RispondiEliminaFranco Campegiani
Carissima Maria Grazia, mi unisco ai nostri amici nel ringraziarti per questo meraviglioso tributo allo scrittore cileno e per tutte le pagine che rivelano la tua passione autentica per gli studi, la tua esistenza da intellettuale autentica. L'Autore, morto di Corona virus dopo una vita rocambolesca è affrescato nel tuo scritto in tutte le caratteristiche salienti. Non ha mai voluto scrivere sui sette mesi di torture subite vivendo chiuso in uno stanzino, ha asserito che 'non credeva nella letteratura come psicoterapia' e credo sia un'affermazione coraggiosa e non comune. D'altronde la speculazione sulla sventure personali è un territorio di catarsi abitato da troppi. Egli scelse di volare tant'è che il suo primo libro fu proprio "Il vecchio che leggeva romanzi d'amore", che lessi agli inizi degli anni '90 e del quale mi colpì la scelta di valori profondi dell'Autore, lontani da quelli del mondo civile; scelta che non poteva, come tu ben sottolinei, essere ridotta al semplice attributo di 'ambientalista. Si trattava di qualcosa che aveva messo radici nella sua anima, che lo spingeva a volare lontano, in armonia con i ritmi segreti della natura. E tu, Maria Grazia mia, tendi a evidenziare il suo tendersi ad arco verso le creature della natura quando parli del suo amore per i paesaggi meno conosciuti, per le "tartarughe che, "immobili sopra i tronchi semisommersi, invitano all' oziosa contemplazione delle ventimila specie di farfalle", e per altri esemplari.

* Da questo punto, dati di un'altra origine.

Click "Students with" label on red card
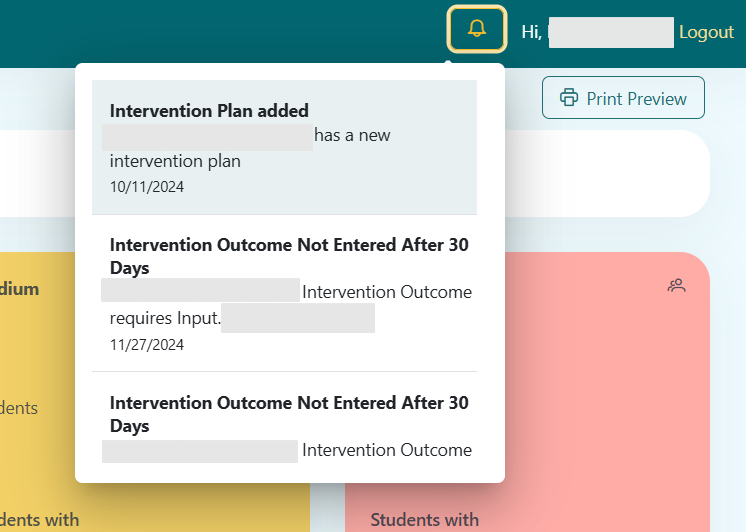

Non ho letto il romanzo sulla Patagonia e ti ringrazio per avermi concesso di viverlo attraverso i tuoi occhi, così come ho visto per merito della tua eccellente disamina il suo rapporto con la scrittura - di cui hanno discusso a fondo e in modo più che esauriente gli amici Sandro e Franco - e quello con Hemingway, che ha influenzato la sua creatività. Ho letto "Le rose di Atacama", dedicato a 32 personaggi e diviso in 32 racconti carichi di sentimento, di rabbia contro le ingiustizie, di passione per l'avventura, ancora e sempre di amore per la natura, di dignità e desiderio di sognare... Un Autore, mia cara, che merita omaggi come il tuo e molti commenti di operatori culturali. Ti stringo al cuore, insieme ai nostri carissimi amici e al Condottiero che consente scambi così proficui.
RispondiEliminaGrazie per i vostri interventi così partecipi e grazie, come sempre, al nostro ospite generoso che ripubblica quello che ha apprezzato!